No bubbles in the boardroom?

In the past three weeks, I was in three board room meetings to support portfolio reviews. In all three cases, the question came up how to best start a portfolio review, and the temptation was to start with a bubble plot showing all portfolio candidates. While this is a good view to start with in an analyst setting, there is a better way to start a board level portfolio review.

Start with a time line

The opening portfolio view that has proven to work best in our practice is the portfolio’s forecasted performance over time (say the next 3-5 years). The typical indicator for this performance can be revenue (particularly in case of a top-line growth business goal), margin, or profit.

In all three examples, when this view was shown (see image above for a typical plot), all executives in the room immediately engaged in the discussion:

  • “Is this the right level of growth from our portfolio?”
  • “Do we have enough time to fill the gaps in our growth (if any)?”
  • “Are we okay with the balance of growth contributions?”

In contrast, showing a bubble plot (whether with costs versus benefit, risk versus reward, or other dimensions plot) often dumbs down the discussion to “Let’s just pick the winners from the top right hand quadrant”. Or the definitions of the dimensions start to be discussed. Less helpful for a good portfolio review.

Why does this time line view get boardrooms engaged?

In a good portfolio discussion at executive level, the question to be answered should be:

 Do we have the right portfolio to meet our goals?

The first (almost crude) level goal for an innovation portfolio is to drive growth, and to plot the expected growth helps focus on this goal. Later in a portfolio review, the aspects of strategic alignment, balance, and feasibility should also be addressed. But these do not really make sense if the portfolio is not capable of supporting business goals such as growth in the first place.

There may be more to the attractiveness of the time line view as well:

  1. It generates a forward-looking mindset
    The portfolio’s impact on short and long-term growth will be visible, and discussions tend to become forward-looking. In the absence of this, current (or even past) performance of the portfolio might dominate the discussion.
  2. The time line aligns with other business processes
    Sales and Operations plans (S&OP), budgets, rolling forecasts: all these management information techniques have a calendar time line. Aligning the portfolio’s forecasted performance then comes naturally.
  3. It is sufficiently rich for good discussion
    Maybe surprisingly, the time series view tends to be quite rich: it shows growth versus goals, it shows where growth comes from (and hence a balance). And in a more advanced view, it can show a combination of costs and downstream value.

In short, the timeline view should provide an answer to the question above: do we have a portfolio that meets our basic business goal?

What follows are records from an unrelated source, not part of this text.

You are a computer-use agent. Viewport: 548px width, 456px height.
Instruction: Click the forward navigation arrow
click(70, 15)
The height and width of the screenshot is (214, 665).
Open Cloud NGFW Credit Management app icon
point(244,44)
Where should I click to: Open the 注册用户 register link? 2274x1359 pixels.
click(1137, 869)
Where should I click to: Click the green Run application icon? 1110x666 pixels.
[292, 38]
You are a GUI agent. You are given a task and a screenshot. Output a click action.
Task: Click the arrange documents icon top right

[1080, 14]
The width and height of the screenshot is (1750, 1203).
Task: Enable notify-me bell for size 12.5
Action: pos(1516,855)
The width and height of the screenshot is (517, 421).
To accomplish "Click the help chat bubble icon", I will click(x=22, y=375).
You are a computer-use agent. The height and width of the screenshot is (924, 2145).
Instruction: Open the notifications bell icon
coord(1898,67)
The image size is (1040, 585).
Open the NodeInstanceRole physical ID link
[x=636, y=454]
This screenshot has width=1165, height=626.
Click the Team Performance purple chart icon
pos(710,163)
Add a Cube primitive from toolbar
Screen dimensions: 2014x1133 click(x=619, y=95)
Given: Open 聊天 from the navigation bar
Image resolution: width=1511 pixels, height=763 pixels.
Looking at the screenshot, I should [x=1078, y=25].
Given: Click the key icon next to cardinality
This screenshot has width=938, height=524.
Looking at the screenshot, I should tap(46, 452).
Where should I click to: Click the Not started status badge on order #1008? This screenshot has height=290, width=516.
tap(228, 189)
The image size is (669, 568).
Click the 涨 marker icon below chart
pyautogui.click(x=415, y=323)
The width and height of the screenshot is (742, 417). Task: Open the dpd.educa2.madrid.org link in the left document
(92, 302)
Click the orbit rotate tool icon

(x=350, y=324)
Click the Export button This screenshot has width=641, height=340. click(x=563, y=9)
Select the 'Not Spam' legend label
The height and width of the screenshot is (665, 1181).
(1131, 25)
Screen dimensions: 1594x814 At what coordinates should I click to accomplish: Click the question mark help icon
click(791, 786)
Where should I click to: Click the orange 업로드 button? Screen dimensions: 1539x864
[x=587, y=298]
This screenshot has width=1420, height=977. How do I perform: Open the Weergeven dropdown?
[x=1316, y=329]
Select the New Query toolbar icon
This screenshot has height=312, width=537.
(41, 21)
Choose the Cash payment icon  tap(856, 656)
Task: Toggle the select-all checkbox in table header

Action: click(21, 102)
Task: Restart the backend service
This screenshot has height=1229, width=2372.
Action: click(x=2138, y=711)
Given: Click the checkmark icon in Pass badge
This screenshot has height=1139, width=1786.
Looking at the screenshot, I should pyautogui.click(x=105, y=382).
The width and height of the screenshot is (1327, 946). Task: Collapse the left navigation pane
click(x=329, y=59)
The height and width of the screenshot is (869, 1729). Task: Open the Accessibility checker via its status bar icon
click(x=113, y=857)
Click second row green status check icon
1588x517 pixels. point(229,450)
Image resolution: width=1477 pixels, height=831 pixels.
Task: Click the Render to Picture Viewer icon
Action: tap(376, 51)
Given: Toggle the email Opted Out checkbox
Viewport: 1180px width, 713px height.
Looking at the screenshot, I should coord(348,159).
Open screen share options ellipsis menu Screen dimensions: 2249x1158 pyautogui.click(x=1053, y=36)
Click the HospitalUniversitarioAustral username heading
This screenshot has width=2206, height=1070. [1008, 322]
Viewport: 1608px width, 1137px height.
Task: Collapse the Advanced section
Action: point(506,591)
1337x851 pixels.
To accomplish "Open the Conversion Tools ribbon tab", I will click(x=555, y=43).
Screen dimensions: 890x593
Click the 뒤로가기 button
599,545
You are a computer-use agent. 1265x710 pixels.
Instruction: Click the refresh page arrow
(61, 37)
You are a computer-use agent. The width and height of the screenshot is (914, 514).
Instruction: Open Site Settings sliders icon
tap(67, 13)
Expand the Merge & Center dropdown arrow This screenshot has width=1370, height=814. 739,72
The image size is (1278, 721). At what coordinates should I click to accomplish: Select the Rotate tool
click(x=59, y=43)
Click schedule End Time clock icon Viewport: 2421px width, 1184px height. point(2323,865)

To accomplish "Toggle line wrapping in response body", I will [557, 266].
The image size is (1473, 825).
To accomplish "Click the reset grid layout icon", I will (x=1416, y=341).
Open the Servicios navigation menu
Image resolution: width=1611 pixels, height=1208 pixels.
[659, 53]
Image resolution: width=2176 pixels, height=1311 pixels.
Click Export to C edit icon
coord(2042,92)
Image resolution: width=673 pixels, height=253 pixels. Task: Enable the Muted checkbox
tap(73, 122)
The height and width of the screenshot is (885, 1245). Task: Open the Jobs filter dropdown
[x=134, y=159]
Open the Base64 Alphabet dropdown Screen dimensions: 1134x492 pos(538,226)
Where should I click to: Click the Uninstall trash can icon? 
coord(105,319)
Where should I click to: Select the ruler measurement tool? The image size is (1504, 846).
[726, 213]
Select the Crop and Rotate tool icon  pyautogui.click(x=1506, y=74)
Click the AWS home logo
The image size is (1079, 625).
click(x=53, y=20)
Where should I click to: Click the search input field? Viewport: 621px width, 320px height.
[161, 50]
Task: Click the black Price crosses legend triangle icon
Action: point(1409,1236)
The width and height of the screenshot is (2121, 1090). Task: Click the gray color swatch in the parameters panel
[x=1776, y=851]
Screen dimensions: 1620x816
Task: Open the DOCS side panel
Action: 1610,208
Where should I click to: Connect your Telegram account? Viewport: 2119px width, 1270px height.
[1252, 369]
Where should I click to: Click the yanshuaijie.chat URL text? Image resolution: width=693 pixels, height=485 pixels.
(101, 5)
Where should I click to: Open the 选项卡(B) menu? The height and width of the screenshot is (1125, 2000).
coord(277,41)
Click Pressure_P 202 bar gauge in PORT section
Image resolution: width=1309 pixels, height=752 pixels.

What about bubble and pie charts? 

Once an assessment of the portfolio shows that there are multiple ways to compose a portfolio that meets the business goals, the portfolio review can enter a second round. The purpose of this round is to compare these alternative compositions, and pick the one with the best value for money, the best strategic alignment, or then most robust one. This is where bubble plots come into play, showing the individual contributions to strategy, value, risk, and costs. In a pie chart, each composition’s breakdown across business areas, risk categories, markets, horizons etc. is most easily reviewed.

Using indicators such as NPV, ROI, payback time, or related metrics (I have heard “time to double our profit”, “incremental turnover growth over three years”, and others), these views can also link back to the timeline. Showing the profit growth over time tends to make it more visible (can I say: more in-your-face), than just having a number in a dashboard.

How to set this up for success?

In order to use such a powerful visualization, the underlying information about the portfolio must be amenable to the proper portfolio synthesis. In our software solution FLIGHTMAP this is embedded by having a business case model running in the background, to make sure the business forecasts for revenue, margin and profit are in sync with each project’s business case drivers. With the complexity under the hood, this allows an effective boardroom portfolio review.

When I was preparing this blog post, a quote by one of our advisors came to mind. He is a seasoned R&D executive, and his focus on timing is captured by this quote: “For innovation, know-when is even more important than know-how”.